Create hierarchical parsimonious interaction model. Starting with a interaction model, and making sure that all models are hierarchical, optimise the model by removing only the statistically insignificant terms. Keep a note of the terms removed and the $Q^2$ and $R^2$ values.


In [None]:
input_selector = [0, 1, 2, 3, 9, 10]

dataset = (
    doenut.data.ModifiableDataSet(sat_inputs_orig, responses)
    .filter(input_selector)
    .scale()
)

model = doenut.models.AveragedModel(
    dataset, scale_run_data=True, drop_duplicates="no"
)

r2, q2 = model.r2, model.q2

print(f"R2 is {r2}, Q2 is {q2}")
doenut.plot.plot_summary_of_fit_small(r2, q2)
doenut.plot.coeff_plot(
    model.coeffs,
    labels=list(dataset.get().inputs.columns),
    errors="p95",
    normalise=True,
)

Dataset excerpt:
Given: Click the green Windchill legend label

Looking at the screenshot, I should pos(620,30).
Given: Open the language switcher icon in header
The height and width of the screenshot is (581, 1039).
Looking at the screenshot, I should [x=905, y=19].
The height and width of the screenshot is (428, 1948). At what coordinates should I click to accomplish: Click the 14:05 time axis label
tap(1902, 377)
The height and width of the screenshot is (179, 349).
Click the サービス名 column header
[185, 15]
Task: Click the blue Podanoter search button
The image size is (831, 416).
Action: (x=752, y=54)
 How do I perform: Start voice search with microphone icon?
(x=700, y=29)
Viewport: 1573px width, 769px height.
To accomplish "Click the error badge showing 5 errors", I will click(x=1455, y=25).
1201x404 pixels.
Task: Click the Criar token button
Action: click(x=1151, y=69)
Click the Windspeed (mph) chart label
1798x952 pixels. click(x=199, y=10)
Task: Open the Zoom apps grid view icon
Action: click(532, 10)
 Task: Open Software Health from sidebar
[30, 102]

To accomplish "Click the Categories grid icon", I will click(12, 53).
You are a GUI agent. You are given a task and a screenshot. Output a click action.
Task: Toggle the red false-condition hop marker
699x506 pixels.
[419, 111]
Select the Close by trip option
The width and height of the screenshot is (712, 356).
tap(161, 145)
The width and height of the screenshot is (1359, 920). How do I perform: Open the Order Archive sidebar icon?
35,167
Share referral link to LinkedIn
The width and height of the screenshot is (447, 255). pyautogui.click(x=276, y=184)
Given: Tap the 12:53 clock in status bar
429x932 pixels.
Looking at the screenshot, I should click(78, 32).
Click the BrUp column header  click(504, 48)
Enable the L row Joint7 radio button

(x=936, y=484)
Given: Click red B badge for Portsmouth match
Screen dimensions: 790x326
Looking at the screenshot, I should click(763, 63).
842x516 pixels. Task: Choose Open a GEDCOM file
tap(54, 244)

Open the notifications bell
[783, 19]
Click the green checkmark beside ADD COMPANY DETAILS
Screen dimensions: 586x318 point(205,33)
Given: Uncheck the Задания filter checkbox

**Exercise A**
Convert the records from the line containing "Task: Open Software Health from sidebar" through the end of the records into a JSON list of strings, one string per line, leaving out blank lines.
**Exercise B**
Continue the notebook text on building a hierarchical parsimonious interaction model from where it stops.

**Written response A**
[
  " Task: Open Software Health from sidebar",
  "[30, 102]",
  "To accomplish \"Click the Categories grid icon\", I will click(12, 53).",
  "You are a GUI agent. You are given a task and a screenshot. Output a click action.",
  "Task: Toggle the red false-condition hop marker",
  "699x506 pixels.",
  "[419, 111]",
  "Select the Close by trip option",
  "The width and height of the screenshot is (712, 356).",
  "tap(161, 145)",
  "The width and height of the screenshot is (1359, 920). How do I perform: Open the Order Archive sidebar icon?",
  "35,167",
  "Share referral link to LinkedIn",
  "The width and height of the screenshot is (447, 255). pyautogui.click(x=276, y=184)",
  "Given: Tap the 12:53 clock in status bar",
  "429x932 pixels.",
  "Looking at the screenshot, I should click(78, 32).",
  "Click the BrUp column header  click(504, 48)",
  "Enable the L row Joint7 radio button",
  "(x=936, y=484)",
  "Given: Click red B badge for Portsmouth match",
  "Screen dimensions: 790x326",
  "Looking at the screenshot, I should click(763, 63).",
  "842x516 pixels. Task: Choose Open a GEDCOM file",
  "tap(54, 244)",
  "Open the notifications bell",
  "[783, 19]",
  "Click the green checkmark beside ADD COMPANY DETAILS",
  "Screen dimensions: 586x318 point(205,33)",
  "Given: Uncheck the Задания filter checkbox"
]

**Written response B**
15 terms so 14 DoF

Starting from square model

| No. of terms | DoF   | term removed | factor removed | $R^2$  |  $Q^2$ |
|--------------|-------|--------------|----------------|--------|--------|
| 10           | 4     |              |                | 0.811  |  -1.79 |
| 9            | 5     |      12      | `Conc.*Add.`   | 0.813  | 0.0863 |
| 8            | 6     |      13      | `'Spin*Add.'`  | 0.798  | -0.555 |
| 7            | 7     |      11      | `Conc*Spin.`   | 0.777  | 0.0133 |
| 6            | 8     |      8       | `Donor*Conc.`  | 0.760  | 0.310  | 

this is the model with no statistically insignificant terms. It's heirarchical. 

The Q2 is better than the main effects only model, but not as good as the square terms.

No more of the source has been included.